The better question is whether that visibility translates into something meaningful.
Increasingly, the answer is yes.
Recent research from the Out of Home Advertising Association of America found that out-of-home advertising delivers a median 20% lift in in-person outcomes and a 14% lift in digital outcomes, outperforming both traditional broadcast and connected television in the study. Rather than existing in isolation, Times Square often amplifies everything happening around it, from PR and social media to retail activation and experiential marketing.
That doesn’t mean every billboard is successful.
It means the medium works when it’s backed by the right strategy.
One of the biggest misconceptions about Times Square advertising is that success begins with the creative.
In reality, it begins with a business objective.
Every campaign asks a different question. Are you introducing a new product? Reinforcing category leadership? Supporting retail expansion? Creating cultural relevance? The answers to those questions shape every creative decision that follows.
Our two most recent Times Square projects demonstrate just how different those objectives can be.
For Amaro Nonino, the opportunity centered around the Paper Plane, which had become one of the year’s most talked-about cocktails. The objective wasn’t simply to create a visually striking billboard. It was to reinforce Amaro Nonino as the authentic ingredient behind the original recipe and transform the momentum surrounding the year’s No. 1 cocktail into lasting brand equity.
The campaign required far more than beautiful creative. It demanded a concept capable of capturing attention within seconds while strengthening authenticity, premium positioning, and cultural relevance in one of the world’s busiest advertising environments.
Angostura presented an entirely different challenge.
With Angostura Aromatic Bitters already enjoying widespread household recognition, the opportunity was to introduce consumers to the brand’s premium rum portfolio without losing the equity the brand had spent decades building. Anchored by the creative platform “Rum Like You Mean It,” the campaign celebrated craftsmanship, confidence, and Caribbean heritage while inviting consumers to experience a different side of the Angostura story.
Different objectives.
Different audiences.
Different creative solutions.
The same strategic discipline.
One of the biggest lessons we’ve taken away from developing Times Square campaigns is that the billboard itself is rarely the end goal.
Its greatest value comes from everything that happens because it exists.

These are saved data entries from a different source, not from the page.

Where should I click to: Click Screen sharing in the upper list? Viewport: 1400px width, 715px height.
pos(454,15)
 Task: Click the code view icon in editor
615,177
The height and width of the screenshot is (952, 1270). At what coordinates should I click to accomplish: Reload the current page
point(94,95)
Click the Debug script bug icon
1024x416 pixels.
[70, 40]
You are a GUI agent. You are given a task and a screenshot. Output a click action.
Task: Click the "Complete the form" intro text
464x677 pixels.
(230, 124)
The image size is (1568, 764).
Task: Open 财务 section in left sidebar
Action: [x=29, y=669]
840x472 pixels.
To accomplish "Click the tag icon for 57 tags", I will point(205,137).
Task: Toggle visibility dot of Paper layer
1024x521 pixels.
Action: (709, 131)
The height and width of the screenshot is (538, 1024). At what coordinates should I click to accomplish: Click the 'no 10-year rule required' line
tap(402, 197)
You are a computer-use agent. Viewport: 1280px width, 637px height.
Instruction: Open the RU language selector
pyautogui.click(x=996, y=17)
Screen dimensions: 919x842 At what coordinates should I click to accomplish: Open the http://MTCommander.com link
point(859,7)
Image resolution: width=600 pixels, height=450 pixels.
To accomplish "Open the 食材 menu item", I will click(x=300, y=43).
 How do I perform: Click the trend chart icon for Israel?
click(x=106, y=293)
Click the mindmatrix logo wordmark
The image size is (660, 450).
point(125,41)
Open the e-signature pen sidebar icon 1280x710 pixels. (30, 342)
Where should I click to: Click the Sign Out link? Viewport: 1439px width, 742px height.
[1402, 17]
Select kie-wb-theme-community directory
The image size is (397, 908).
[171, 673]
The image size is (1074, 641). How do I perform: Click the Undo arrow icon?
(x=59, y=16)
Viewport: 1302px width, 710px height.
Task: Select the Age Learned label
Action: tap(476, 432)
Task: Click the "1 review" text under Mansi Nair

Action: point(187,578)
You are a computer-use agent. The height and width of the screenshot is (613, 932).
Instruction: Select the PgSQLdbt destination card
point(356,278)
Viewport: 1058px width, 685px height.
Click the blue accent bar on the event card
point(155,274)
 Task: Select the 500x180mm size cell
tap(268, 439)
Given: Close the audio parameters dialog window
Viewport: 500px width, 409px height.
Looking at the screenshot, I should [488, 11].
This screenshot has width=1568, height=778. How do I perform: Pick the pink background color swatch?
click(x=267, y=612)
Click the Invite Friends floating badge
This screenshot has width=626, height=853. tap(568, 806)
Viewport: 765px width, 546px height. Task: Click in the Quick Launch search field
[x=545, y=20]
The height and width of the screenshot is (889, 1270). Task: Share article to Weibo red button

It becomes content for social media. It creates opportunities for earned media. It gives distributors and retail partners something to rally around. Employees share it. Consumers photograph it. Influencers amplify it. Suddenly, a single media placement begins generating value well beyond the few seconds someone spends looking up at the screen.
That’s why many of the world’s most recognizable brands continue investing in Times Square despite having countless other advertising options. They aren’t simply buying impressions. They’re creating moments that extend far beyond the intersection itself.
Like most marketing investments, the answer depends on what success looks like.
If your objective is immediate conversions, there are more efficient channels. But if you’re looking to elevate brand perception, create cultural relevance, support broader campaigns, and establish a level of visibility that’s difficult to replicate anywhere else, Times Square remains one of the most powerful stages in advertising.
Our experience developing campaigns for brands like Amaro Nonino and Angostura reinforced the same conclusion the research continues to support.
A great Times Square billboard doesn’t succeed because it’s in Times Square.
It succeeds because it gives a great strategy one of the biggest stages in the world.